After my half hour tour through the temple, I walked back to my bike and prepared to ride home. When got out there I noticed two older gentlemen, both on really nice road bikes, admiring my ride. The youngest one could not have been any younger than 45 and the other was definitely in his sixties. The were decked out in all the gear--biking hat, gloves, and tight black shorts with the cute padding across the butt--I can't be too cruel because I have a pair myself. It turns out they are in a biking club. They ride their bikes every morning too and often take long weekend trips to mountains and cool towns with in a few hundred kilometers of Hangzhou. We talked for a few minutes and then rode back to town together.

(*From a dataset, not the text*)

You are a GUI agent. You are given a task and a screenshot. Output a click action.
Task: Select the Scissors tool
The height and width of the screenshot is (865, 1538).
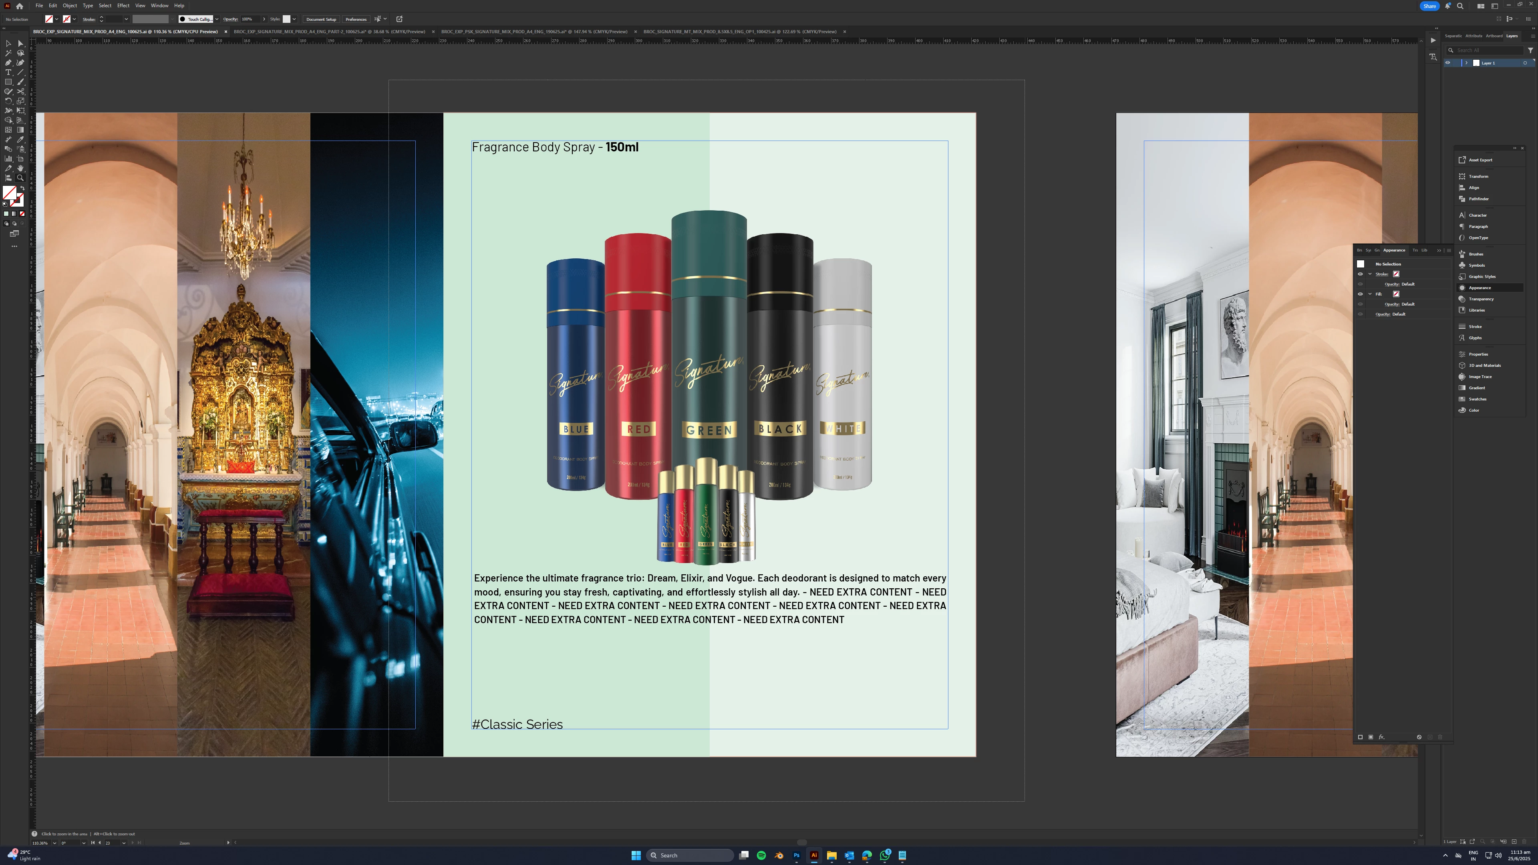click(x=20, y=91)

When I got up this morning I was planning to do no more than get a little exercise and start my day on a good note. An hour later I had discovered a beautifully peaceful temple, talked to a fascinating Chinese man, and met two other men who share the same interesting, biking, as I do and will hopefully prove to be good biking companions. Needless to say, as I returned home today I found myself feeling extremely lucky. Hangzhou is such a wonderful place and I am having a wonderful experience here. Teaching is going well, the city is extremely wonderful and livable, and time and again I meet interesting people and stumble upon fascinating places.